Visualizing the geospatial context of life
The important things in your life have a geographic context. Moving to a new city, changing jobs (even if that just means a slightly different commute), traveling on vacation, etc etc. The geographic movements of your life are directly tied to meaningful experiences. Being able to visualize those movements is like having a picture of a certain time of your life.
I wish I had the data for the past few years. It would have shown me in college, then moving to San Francisco. I could have seen the daily commute I did for a few years, and then the change to working from home. Imagine a heatmap on a map showing where I spend my time. While I was commuting to work you would have been able to make out the route of the train I took every day, and the amount of time I spent simply getting to and from the office. Compare that with my current lifestyle, which now involves either working from my home or my girlfriend’s place, which would also show a kind of “commute”, but this one is very different. This commute represent a shift in where I spend my time, and even beyond showing a change in my work life, it also signifies the strengthening of our romantic relationship. This is a visual representation of a very meaningful part of my life. Being able to visually see this movement is a way to quantify important changes. I imagine creating some amazing looking visual images of this type of data and hanging them on the wall. A single image would represent so much.

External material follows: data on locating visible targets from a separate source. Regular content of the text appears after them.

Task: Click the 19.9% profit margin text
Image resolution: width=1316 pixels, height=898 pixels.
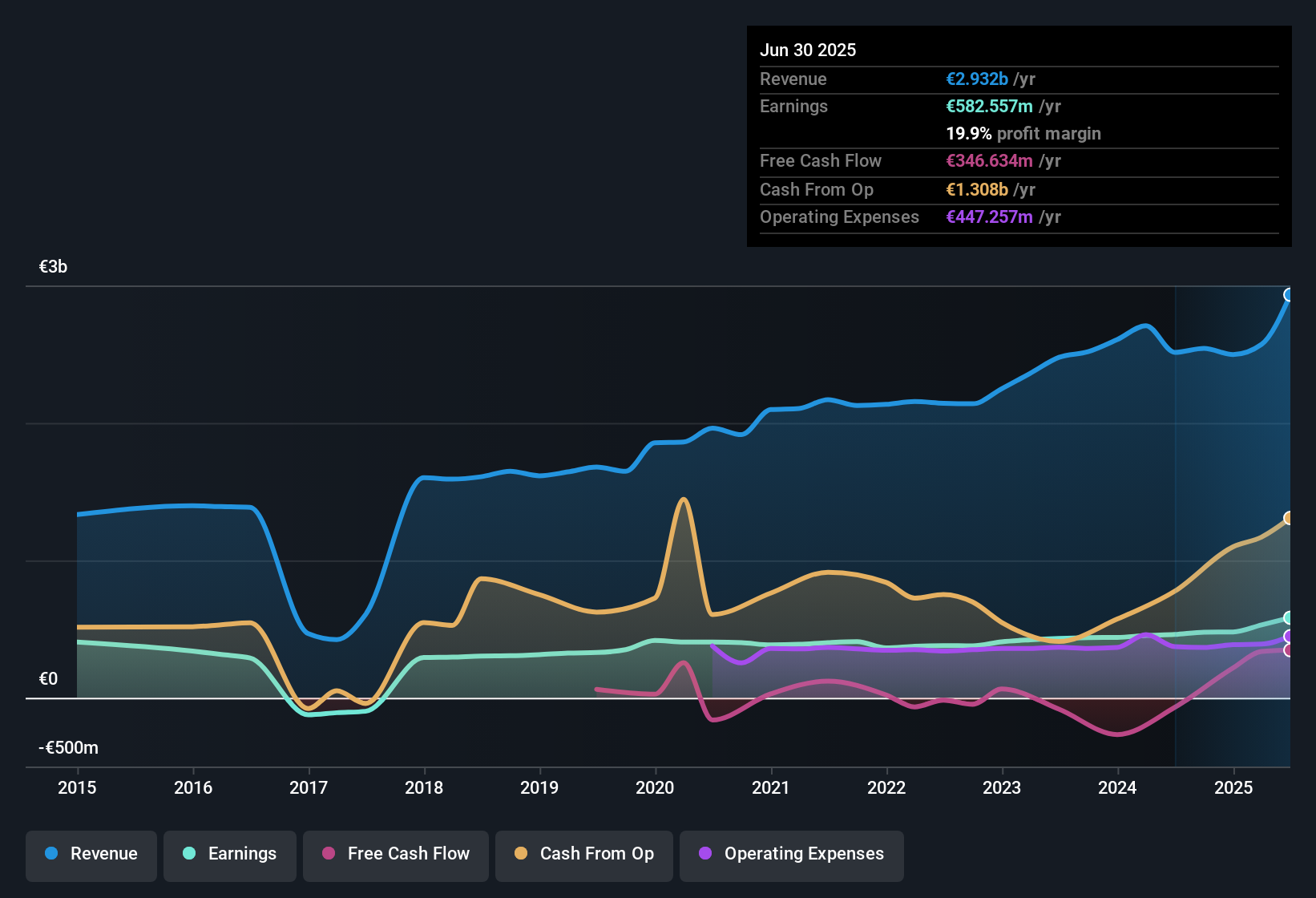Action: click(x=1023, y=133)
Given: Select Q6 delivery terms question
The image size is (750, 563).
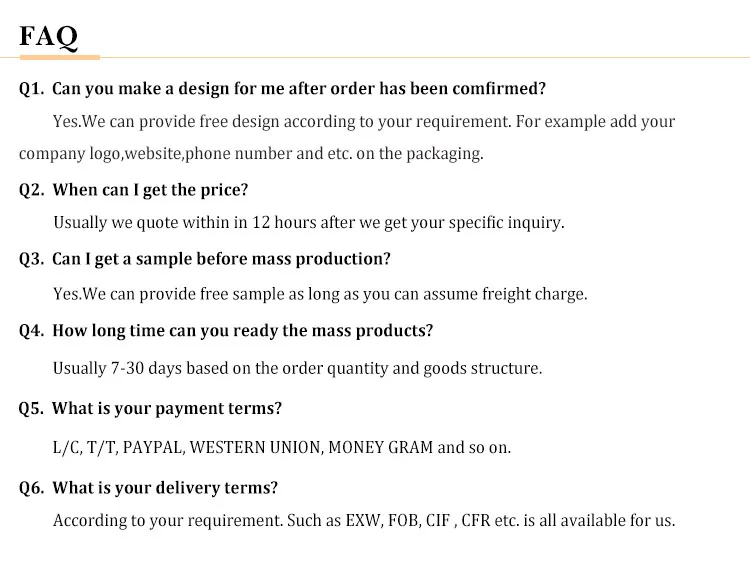Looking at the screenshot, I should 165,488.
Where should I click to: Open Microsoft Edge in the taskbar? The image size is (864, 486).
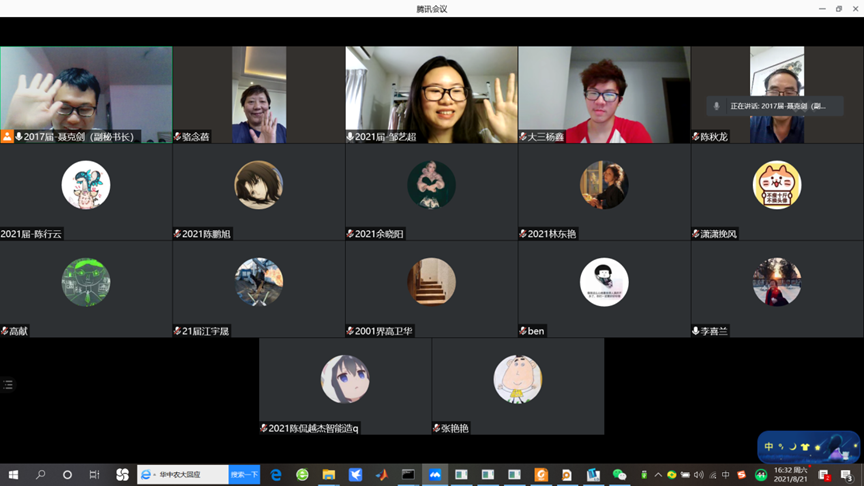click(276, 475)
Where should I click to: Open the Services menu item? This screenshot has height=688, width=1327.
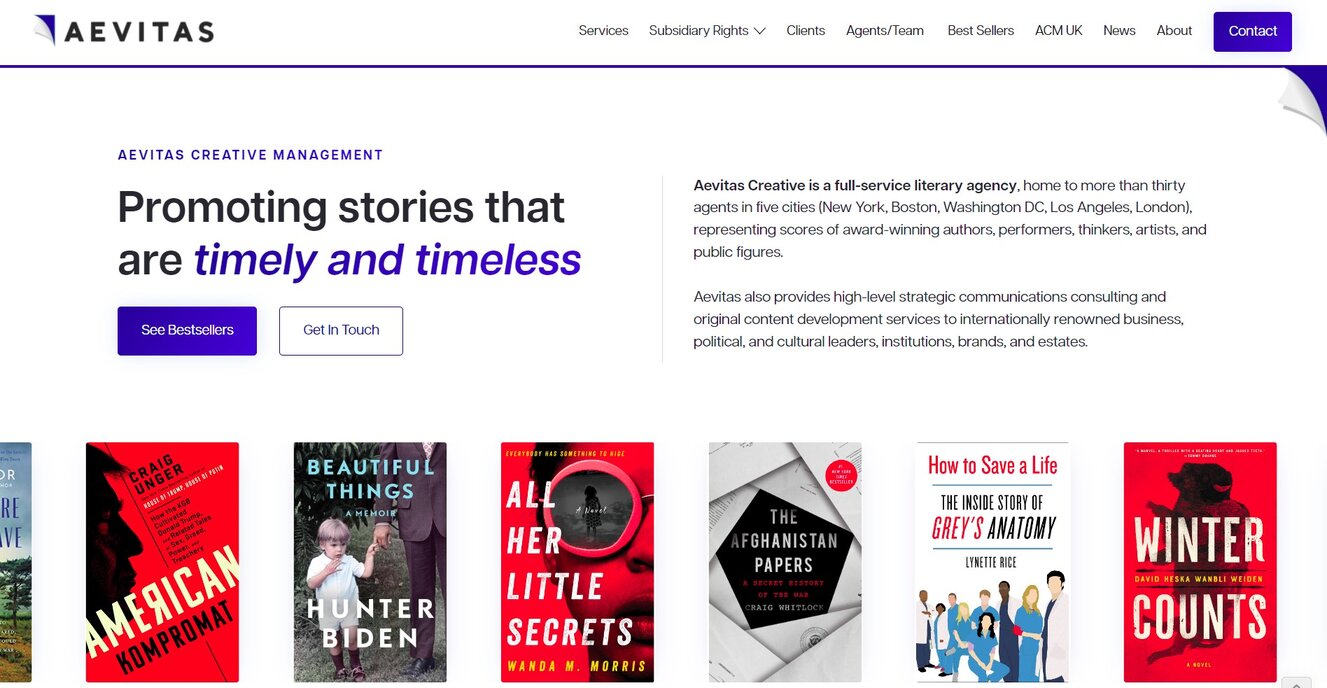[x=603, y=31]
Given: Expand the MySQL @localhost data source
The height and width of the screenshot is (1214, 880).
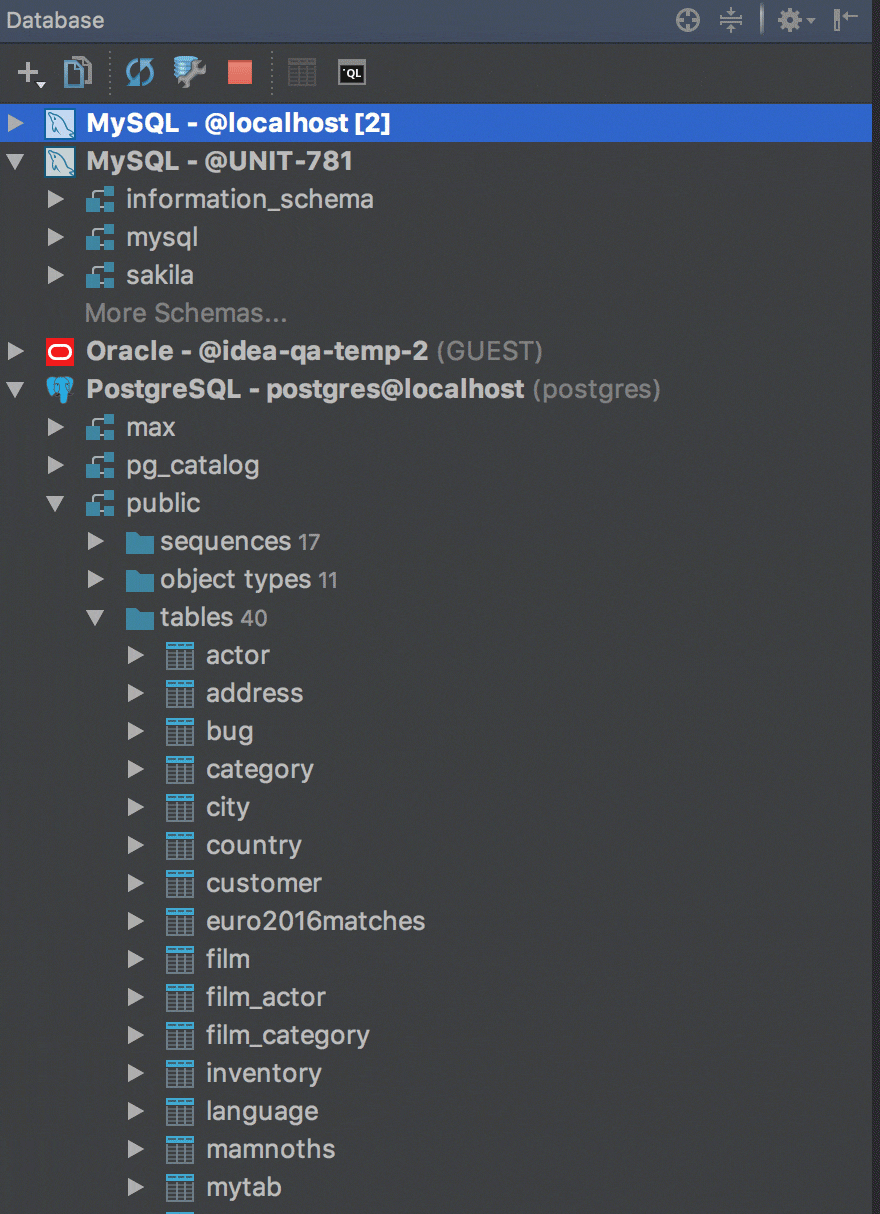Looking at the screenshot, I should pos(15,123).
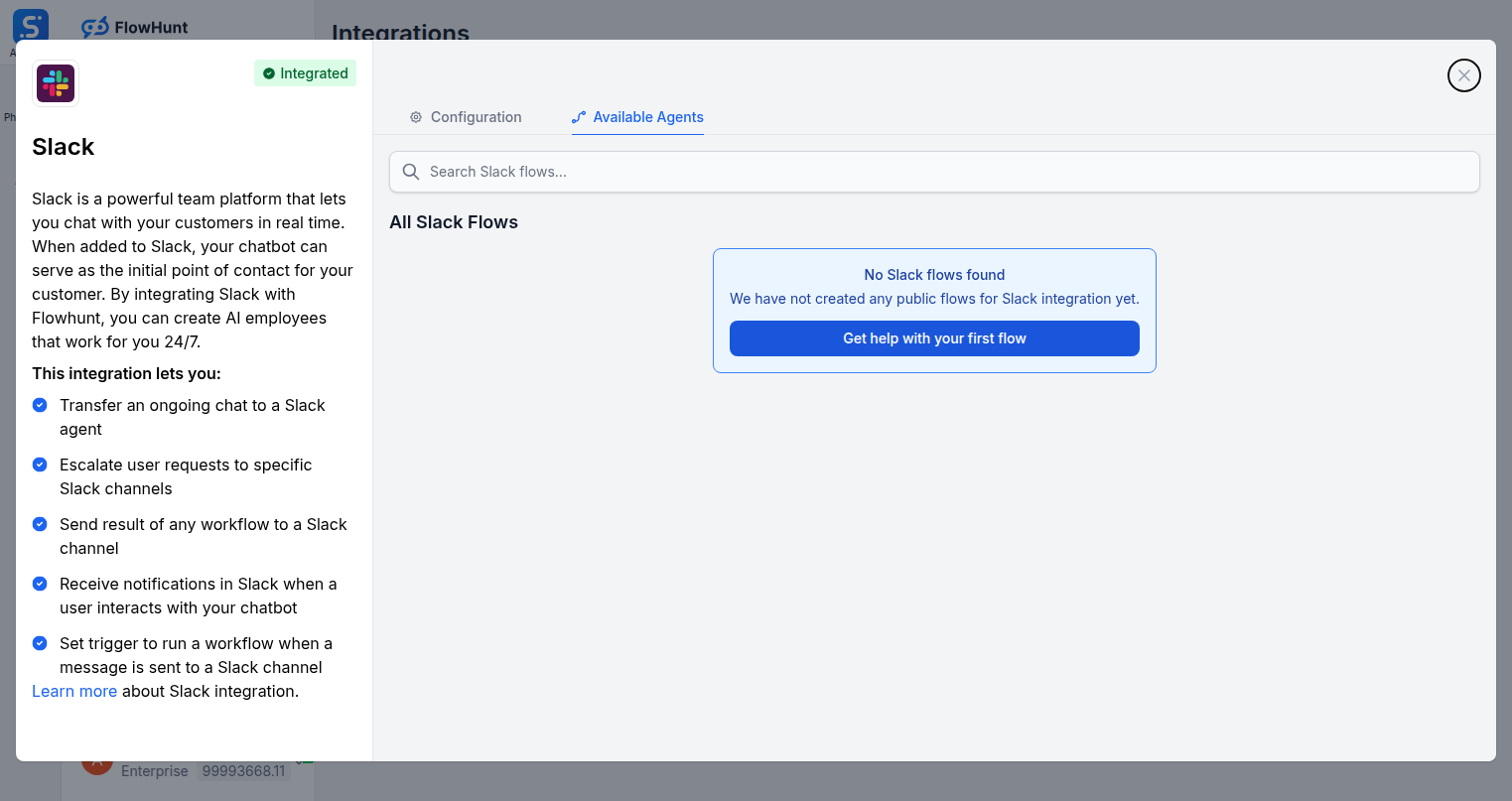Click the agents icon next to Available Agents
1512x801 pixels.
(x=579, y=116)
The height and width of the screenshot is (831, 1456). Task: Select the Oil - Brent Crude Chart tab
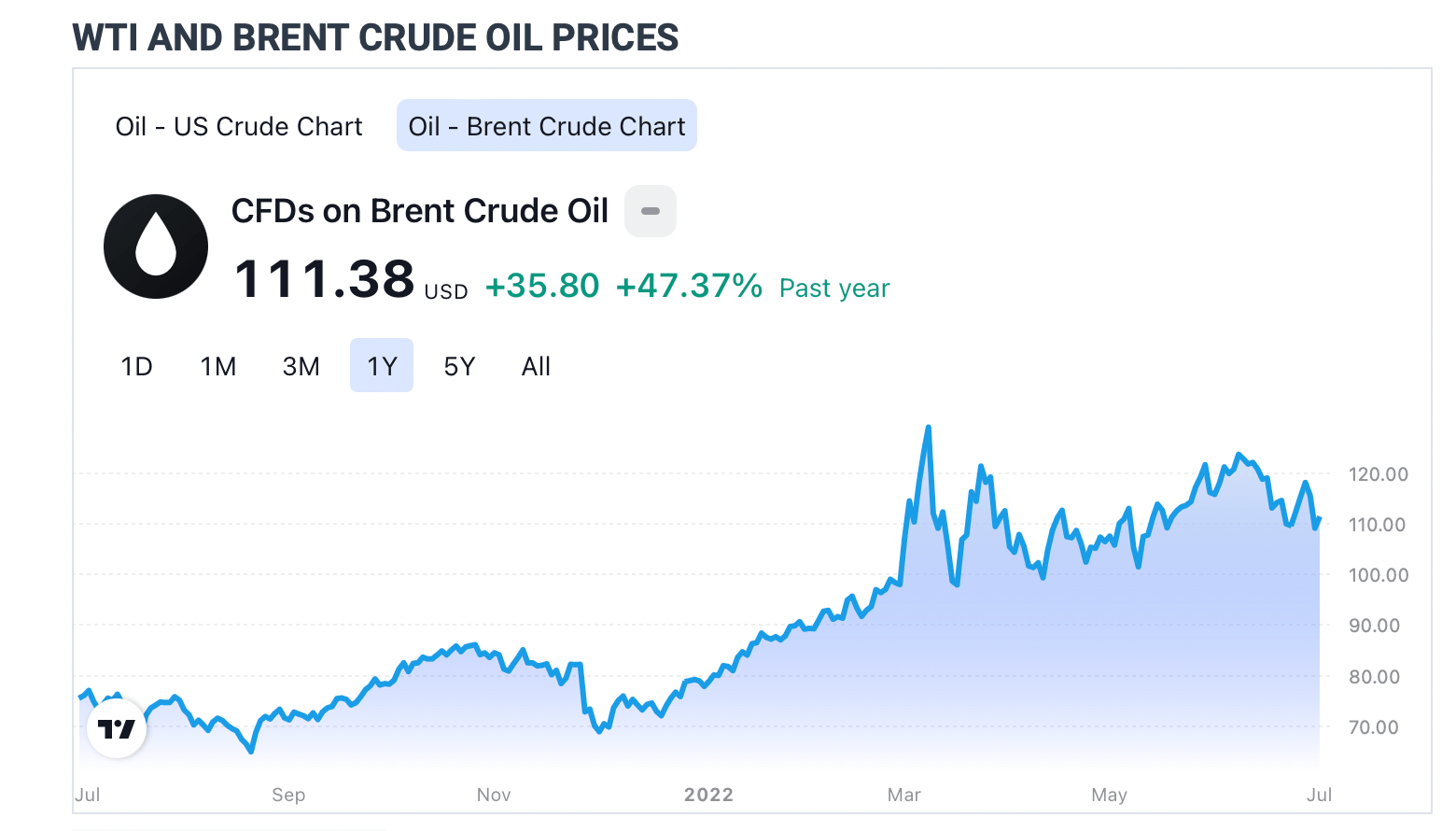[x=547, y=126]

The biggest challenge is going to be keeping new data updated and old data accessible as technology changes. In another year or two I will have a different mobile device, at which point I’ll have to figure out how to use the new device to keep the position reports updated. In another ten years who knows what kind of device I might be carrying around in my pocket. There’s just no way to predict that kind of stuff. So every few years I’ll have to figure out how to keep my reports updated using new technology. I’ll also have to adapt to changes in how I store that data. Storing it in a database works well now, but inevitably I’ll have to migrate that data from one database to another, or even move from a relational database to some other form of storage. This means I’ve got to either stay geeky enough to know how to implement this stuff for the rest of my life, or I’ve got to figure out a solution that literally requires no changes for the next few decades (I don’t think this is at all possible).
There are also some more immediate challenges. I don’t know how to keep my positions logged as I travel internationally yet. Even as I’m in the US I’ve got to ensure that the logging software is always running on my phone. My phone needs to be on at all times for the reports to come in. Ideally I’m going to try to write my own custom software to do exactly what I want, just so I know how it works under the hood in case something breaks or I upgrade devices. I’m not stoked about the fact that I’m tied to software written by someone else. I’ve also obviously got to keep the webserver that receives the reports up and running at all times. I’ll probably try to move to more of a database in the cloud approach using Amazon SimpleDB and EC2 so I can rely on Amazon instead of my current web host (I imagine I’ll always be relying on some company to handle this kind of stuff).
I’m excited about the possibilities for using this data in a few years, I just hope I can keep the position feed coming in.